- [Entries]
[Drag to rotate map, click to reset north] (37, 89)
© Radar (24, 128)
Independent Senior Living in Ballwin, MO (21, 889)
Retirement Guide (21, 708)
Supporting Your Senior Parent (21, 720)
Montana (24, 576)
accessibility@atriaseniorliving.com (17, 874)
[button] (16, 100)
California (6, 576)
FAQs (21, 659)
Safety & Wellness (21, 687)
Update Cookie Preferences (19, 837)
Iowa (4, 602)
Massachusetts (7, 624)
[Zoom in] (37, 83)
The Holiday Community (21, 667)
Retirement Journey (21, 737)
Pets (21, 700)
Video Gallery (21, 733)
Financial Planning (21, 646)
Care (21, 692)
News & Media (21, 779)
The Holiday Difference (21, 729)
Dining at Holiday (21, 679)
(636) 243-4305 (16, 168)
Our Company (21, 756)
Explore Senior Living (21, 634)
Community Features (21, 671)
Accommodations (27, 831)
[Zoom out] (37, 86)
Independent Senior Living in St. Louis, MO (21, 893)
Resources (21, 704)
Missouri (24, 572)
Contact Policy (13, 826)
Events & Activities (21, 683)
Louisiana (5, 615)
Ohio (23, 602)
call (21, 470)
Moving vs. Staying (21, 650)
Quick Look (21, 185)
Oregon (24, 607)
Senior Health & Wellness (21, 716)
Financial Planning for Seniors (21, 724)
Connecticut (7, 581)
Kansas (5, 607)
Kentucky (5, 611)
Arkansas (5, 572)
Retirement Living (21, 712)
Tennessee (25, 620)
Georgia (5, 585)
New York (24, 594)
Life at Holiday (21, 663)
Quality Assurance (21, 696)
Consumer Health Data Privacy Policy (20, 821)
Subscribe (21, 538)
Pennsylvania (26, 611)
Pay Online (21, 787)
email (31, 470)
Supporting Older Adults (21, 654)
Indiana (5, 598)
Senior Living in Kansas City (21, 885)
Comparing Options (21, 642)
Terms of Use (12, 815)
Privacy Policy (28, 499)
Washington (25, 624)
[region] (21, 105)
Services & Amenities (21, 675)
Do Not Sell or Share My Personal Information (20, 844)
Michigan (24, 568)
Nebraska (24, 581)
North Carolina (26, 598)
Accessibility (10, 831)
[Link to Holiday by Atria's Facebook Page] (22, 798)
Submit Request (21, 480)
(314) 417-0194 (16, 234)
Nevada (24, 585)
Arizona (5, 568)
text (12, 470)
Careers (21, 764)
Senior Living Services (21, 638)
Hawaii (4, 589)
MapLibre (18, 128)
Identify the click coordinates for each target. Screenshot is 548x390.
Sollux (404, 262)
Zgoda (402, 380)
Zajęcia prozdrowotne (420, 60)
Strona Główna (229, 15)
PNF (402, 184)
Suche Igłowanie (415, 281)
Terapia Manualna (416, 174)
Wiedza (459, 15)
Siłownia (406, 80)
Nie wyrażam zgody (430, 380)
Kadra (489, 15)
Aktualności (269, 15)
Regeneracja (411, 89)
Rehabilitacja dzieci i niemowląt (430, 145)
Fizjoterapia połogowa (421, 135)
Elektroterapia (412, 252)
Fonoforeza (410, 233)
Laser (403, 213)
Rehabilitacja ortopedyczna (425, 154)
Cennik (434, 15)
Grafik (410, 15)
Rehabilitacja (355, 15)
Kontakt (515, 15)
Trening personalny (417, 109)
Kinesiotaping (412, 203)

- [Stated task] Copy all of the entries above word for word, keeping their original order.

- [Reply to the exercise]
[Drag to rotate map, click to reset north] (37, 89)
© Radar (24, 128)
Independent Senior Living in Ballwin, MO (21, 889)
Retirement Guide (21, 708)
Supporting Your Senior Parent (21, 720)
Montana (24, 576)
accessibility@atriaseniorliving.com (17, 874)
[button] (16, 100)
California (6, 576)
FAQs (21, 659)
Safety & Wellness (21, 687)
Update Cookie Preferences (19, 837)
Iowa (4, 602)
Massachusetts (7, 624)
[Zoom in] (37, 83)
The Holiday Community (21, 667)
Retirement Journey (21, 737)
Pets (21, 700)
Video Gallery (21, 733)
Financial Planning (21, 646)
Care (21, 692)
News & Media (21, 779)
The Holiday Difference (21, 729)
Dining at Holiday (21, 679)
(636) 243-4305 (16, 168)
Our Company (21, 756)
Explore Senior Living (21, 634)
Community Features (21, 671)
Accommodations (27, 831)
[Zoom out] (37, 86)
Independent Senior Living in St. Louis, MO (21, 893)
Resources (21, 704)
Missouri (24, 572)
Contact Policy (13, 826)
Events & Activities (21, 683)
Louisiana (5, 615)
Ohio (23, 602)
call (21, 470)
Moving vs. Staying (21, 650)
Quick Look (21, 185)
Oregon (24, 607)
Senior Health & Wellness (21, 716)
Financial Planning for Seniors (21, 724)
Connecticut (7, 581)
Kansas (5, 607)
Kentucky (5, 611)
Arkansas (5, 572)
Retirement Living (21, 712)
Tennessee (25, 620)
Georgia (5, 585)
New York (24, 594)
Life at Holiday (21, 663)
Quality Assurance (21, 696)
Consumer Health Data Privacy Policy (20, 821)
Subscribe (21, 538)
Pennsylvania (26, 611)
Pay Online (21, 787)
email (31, 470)
Supporting Older Adults (21, 654)
Indiana (5, 598)
Senior Living in Kansas City (21, 885)
Comparing Options (21, 642)
Terms of Use (12, 815)
Privacy Policy (28, 499)
Washington (25, 624)
[region] (21, 105)
Services & Amenities (21, 675)
Do Not Sell or Share My Personal Information (20, 844)
Michigan (24, 568)
Nebraska (24, 581)
North Carolina (26, 598)
Accessibility (10, 831)
[Link to Holiday by Atria's Facebook Page] (22, 798)
Submit Request (21, 480)
(314) 417-0194 (16, 234)
Nevada (24, 585)
Arizona (5, 568)
text (12, 470)
Careers (21, 764)
Senior Living Services (21, 638)
Hawaii (4, 589)
MapLibre (18, 128)
Identify the click coordinates for each target. Screenshot is 548x390.
Sollux (404, 262)
Zgoda (402, 380)
Zajęcia prozdrowotne (420, 60)
Strona Główna (229, 15)
PNF (402, 184)
Suche Igłowanie (415, 281)
Terapia Manualna (416, 174)
Wiedza (459, 15)
Siłownia (406, 80)
Nie wyrażam zgody (430, 380)
Kadra (489, 15)
Aktualności (269, 15)
Regeneracja (411, 89)
Rehabilitacja dzieci i niemowląt (430, 145)
Fizjoterapia połogowa (421, 135)
Elektroterapia (412, 252)
Fonoforeza (410, 233)
Laser (403, 213)
Rehabilitacja ortopedyczna (425, 154)
Cennik (434, 15)
Grafik (410, 15)
Rehabilitacja (355, 15)
Kontakt (515, 15)
Trening personalny (417, 109)
Kinesiotaping (412, 203)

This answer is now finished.